Top of Data for analysis
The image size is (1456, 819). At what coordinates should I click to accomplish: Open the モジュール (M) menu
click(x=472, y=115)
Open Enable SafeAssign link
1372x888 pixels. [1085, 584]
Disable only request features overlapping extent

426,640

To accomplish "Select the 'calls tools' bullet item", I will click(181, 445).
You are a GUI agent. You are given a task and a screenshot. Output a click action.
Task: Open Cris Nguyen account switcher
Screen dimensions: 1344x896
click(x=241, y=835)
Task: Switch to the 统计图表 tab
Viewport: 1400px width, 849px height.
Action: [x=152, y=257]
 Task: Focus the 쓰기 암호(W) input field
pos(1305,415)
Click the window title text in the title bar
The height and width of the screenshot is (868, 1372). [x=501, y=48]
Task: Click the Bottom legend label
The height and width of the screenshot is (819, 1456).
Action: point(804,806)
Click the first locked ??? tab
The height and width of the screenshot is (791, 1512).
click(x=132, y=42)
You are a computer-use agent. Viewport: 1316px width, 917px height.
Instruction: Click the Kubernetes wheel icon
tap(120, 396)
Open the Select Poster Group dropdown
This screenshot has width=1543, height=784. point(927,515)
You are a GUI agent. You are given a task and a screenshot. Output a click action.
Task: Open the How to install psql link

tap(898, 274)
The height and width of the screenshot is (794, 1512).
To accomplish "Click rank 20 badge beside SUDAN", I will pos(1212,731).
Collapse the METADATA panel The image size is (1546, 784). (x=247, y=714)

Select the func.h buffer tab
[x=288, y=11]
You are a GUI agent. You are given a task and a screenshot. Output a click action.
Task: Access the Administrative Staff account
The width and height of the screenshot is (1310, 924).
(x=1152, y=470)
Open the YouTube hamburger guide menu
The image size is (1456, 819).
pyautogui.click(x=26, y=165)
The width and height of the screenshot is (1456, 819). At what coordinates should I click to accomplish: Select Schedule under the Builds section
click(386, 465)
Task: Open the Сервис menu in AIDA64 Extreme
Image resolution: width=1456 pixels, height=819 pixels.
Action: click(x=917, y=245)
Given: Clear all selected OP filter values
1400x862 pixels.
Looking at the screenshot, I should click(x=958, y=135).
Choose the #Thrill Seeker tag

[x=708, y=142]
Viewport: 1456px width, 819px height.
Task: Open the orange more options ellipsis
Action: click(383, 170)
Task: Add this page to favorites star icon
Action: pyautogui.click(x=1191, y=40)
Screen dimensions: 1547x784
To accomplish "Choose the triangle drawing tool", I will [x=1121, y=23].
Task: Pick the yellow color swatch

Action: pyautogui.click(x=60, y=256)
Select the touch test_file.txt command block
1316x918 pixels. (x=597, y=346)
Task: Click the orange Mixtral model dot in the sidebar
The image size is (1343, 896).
Bottom of Data for analysis
Print the entries again so that each one matches exactly.

The image size is (1456, 819). At what coordinates should I click to accomplish: Open the モジュール (M) menu
click(x=472, y=115)
Open Enable SafeAssign link
1372x888 pixels. [1085, 584]
Disable only request features overlapping extent

426,640

To accomplish "Select the 'calls tools' bullet item", I will click(181, 445).
You are a GUI agent. You are given a task and a screenshot. Output a click action.
Task: Open Cris Nguyen account switcher
Screen dimensions: 1344x896
click(x=241, y=835)
Task: Switch to the 统计图表 tab
Viewport: 1400px width, 849px height.
Action: [x=152, y=257]
 Task: Focus the 쓰기 암호(W) input field
pos(1305,415)
Click the window title text in the title bar
The height and width of the screenshot is (868, 1372). [x=501, y=48]
Task: Click the Bottom legend label
The height and width of the screenshot is (819, 1456).
Action: point(804,806)
Click the first locked ??? tab
The height and width of the screenshot is (791, 1512).
click(x=132, y=42)
You are a computer-use agent. Viewport: 1316px width, 917px height.
Instruction: Click the Kubernetes wheel icon
tap(120, 396)
Open the Select Poster Group dropdown
This screenshot has width=1543, height=784. point(927,515)
You are a GUI agent. You are given a task and a screenshot. Output a click action.
Task: Open the How to install psql link

tap(898, 274)
The height and width of the screenshot is (794, 1512).
To accomplish "Click rank 20 badge beside SUDAN", I will pos(1212,731).
Collapse the METADATA panel The image size is (1546, 784). (x=247, y=714)

Select the func.h buffer tab
[x=288, y=11]
You are a GUI agent. You are given a task and a screenshot. Output a click action.
Task: Access the Administrative Staff account
The width and height of the screenshot is (1310, 924).
(x=1152, y=470)
Open the YouTube hamburger guide menu
The image size is (1456, 819).
pyautogui.click(x=26, y=165)
The width and height of the screenshot is (1456, 819). At what coordinates should I click to accomplish: Select Schedule under the Builds section
click(386, 465)
Task: Open the Сервис menu in AIDA64 Extreme
Image resolution: width=1456 pixels, height=819 pixels.
Action: click(x=917, y=245)
Given: Clear all selected OP filter values
1400x862 pixels.
Looking at the screenshot, I should click(x=958, y=135).
Choose the #Thrill Seeker tag

[x=708, y=142]
Viewport: 1456px width, 819px height.
Task: Open the orange more options ellipsis
Action: click(383, 170)
Task: Add this page to favorites star icon
Action: pyautogui.click(x=1191, y=40)
Screen dimensions: 1547x784
To accomplish "Choose the triangle drawing tool", I will [x=1121, y=23].
Task: Pick the yellow color swatch

Action: pyautogui.click(x=60, y=256)
Select the touch test_file.txt command block
1316x918 pixels. (x=597, y=346)
Task: Click the orange Mixtral model dot in the sidebar
The image size is (1343, 896).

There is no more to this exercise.